I have to admit that I find it exceptionally entertaining when the pros get caught with their hand in the PED cookie jar.
They come up with the most creative excuses. It is usually something like they took some new meds or food supplement that without warning recently switched the main ingredient from vitamin C to EPO.
So how will Landis explain the synthetic testosterone in his sample should the reports prove to be true? Perhaps he has a distant cousin who has a testosterone factory in France. And while on a brief factory tour before the next stage of the race he inadvertently managed to sit on a loaded syringe in the factory’s new public testing room.
I’m guessing here but I have a more improbable, but I think more truthful explanation. I think that almost every professional cyclist who shows some promise has the following closed-door come-to-God conversation:
Team Doctor: “So Floyd you are having a really great year and you could be the next tour champ. But both you and I know that you really can’t complete at the highest levels with getting on the program. I like to call it the “Lance” program, but don’t mention it to him as he’ll deny it all the way to the bank.”
Floyd: “I’m listening”
Team Doctor: “Floyd are you aware that the only way the drug testing agencies figured out that Barry Bonds had some…shall we say extra help…in hitting all those homeruns was that somebody anonymously sent them a syringe loaded with a new designer steroid that was virtually unknown and untraceable until they got it in the mail?”
Floyd : “So what’s your point?”
Team Doctor: “My point young man is that we are so far ahead with the newest chemistry that it is all but undetectable unless you actually have a sample.”
Floyd: “I’m still listening”
Team Doctor: “Floyd you and I both know that in this sport unless you get a little modern pharmaceutical help you’ll most likely spend your entire career helping others wear yellow. Or you could get on the Lance program and go from zero to hero. What’s the word Floyd?”
I fear we’ll all soon know that the answer to that question.
So why do we find it so hard to believe that our sports heroes would pop a pill or two for the chance making millions and being held up as the newest superman? Would you cheat given the chance for millions of dollars? Throughout history countless people have done much more for much much less.
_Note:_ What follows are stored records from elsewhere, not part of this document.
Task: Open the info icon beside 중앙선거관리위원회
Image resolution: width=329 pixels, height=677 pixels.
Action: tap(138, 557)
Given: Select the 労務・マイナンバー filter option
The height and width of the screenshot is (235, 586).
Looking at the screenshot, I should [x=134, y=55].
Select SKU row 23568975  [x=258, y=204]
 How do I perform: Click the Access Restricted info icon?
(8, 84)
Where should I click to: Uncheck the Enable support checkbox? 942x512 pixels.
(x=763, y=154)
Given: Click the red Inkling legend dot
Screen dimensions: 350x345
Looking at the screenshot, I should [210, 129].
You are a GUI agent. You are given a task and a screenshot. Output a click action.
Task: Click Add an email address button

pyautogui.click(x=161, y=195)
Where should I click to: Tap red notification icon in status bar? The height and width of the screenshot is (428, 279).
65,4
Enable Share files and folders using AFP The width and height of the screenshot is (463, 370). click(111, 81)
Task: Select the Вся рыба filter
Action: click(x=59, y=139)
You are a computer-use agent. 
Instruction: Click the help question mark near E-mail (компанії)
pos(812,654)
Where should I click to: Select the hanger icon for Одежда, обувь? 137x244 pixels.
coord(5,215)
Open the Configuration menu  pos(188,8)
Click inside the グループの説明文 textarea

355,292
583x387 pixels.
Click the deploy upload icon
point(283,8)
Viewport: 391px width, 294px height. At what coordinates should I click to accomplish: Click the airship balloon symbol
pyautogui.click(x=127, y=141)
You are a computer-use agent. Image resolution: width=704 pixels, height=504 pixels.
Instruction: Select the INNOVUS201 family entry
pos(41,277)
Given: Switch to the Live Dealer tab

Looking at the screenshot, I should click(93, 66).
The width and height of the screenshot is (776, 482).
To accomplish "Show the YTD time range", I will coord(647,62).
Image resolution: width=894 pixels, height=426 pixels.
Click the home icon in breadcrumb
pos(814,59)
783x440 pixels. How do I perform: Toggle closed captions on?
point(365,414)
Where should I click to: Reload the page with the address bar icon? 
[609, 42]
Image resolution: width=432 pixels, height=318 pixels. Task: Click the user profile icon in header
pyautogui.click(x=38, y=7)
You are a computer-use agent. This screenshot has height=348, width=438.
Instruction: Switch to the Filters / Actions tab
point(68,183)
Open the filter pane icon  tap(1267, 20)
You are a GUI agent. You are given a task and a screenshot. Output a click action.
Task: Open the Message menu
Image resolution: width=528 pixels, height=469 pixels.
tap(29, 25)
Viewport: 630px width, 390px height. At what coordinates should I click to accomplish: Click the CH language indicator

On my recent trip to Germany I asked one of my German friends why there was no local coverage of the former T-Mobile team leader Jan Ulrich during the tour. He turned to me and said with a somewhat disgusted look on his face that Ulrich had disgraced the sport and his country. He than slammed down his beer glass as if to suggest with a formal finality …what else is there to say.
What else indeed?
Do we refuse to believe that some pros would cheat because we are naïve, or is it because we have embraced the motto that winning is indeed everything and that fair play does not matter?
To this day Tyler Hamilton, another former team leader of Floyd's Phonak Cycling Team, maintains that he did not cheat. Yet the reason he was banned from professional cycling for two years was because they found somebody else’s DNA in his blood.
When you have excluded the impossible, whatever remains, however improbable, must be the truth. And the truth in this case can easily be that somebody screwed up big time when they gave him an doping IV of the wrong blood. Or perhaps he injected himself with somebody else’s blood when he accidentally sat on syringe at the new public sampling room while visiting Floyds distant cousins’s new doping and testosterone factory.
The other day a local radio talk show host asked the question; does it really matter if Landis used testosterone to boost his performance? I guess if you have never trained and competed seriously in any sport this is a great question to ask.
But if you have ever put your heart and sole into a sport…
If you have ever spent countless hours training and racing…
If you have ever scraped yourself from the ground and spent weeks in recovery after a seriously accident while training or racing….
If you have ever forgone spending time with your family and friends to ride in the rain and come home soaked just go out again for your evening ride…
If you have ever done any of these things only to see the glory, fame and the money go to the guy who keeps sticking mysterious suppositories up his butt during races you’ll understand why it matters, and why Germany has turned its back on Jan Ulrich.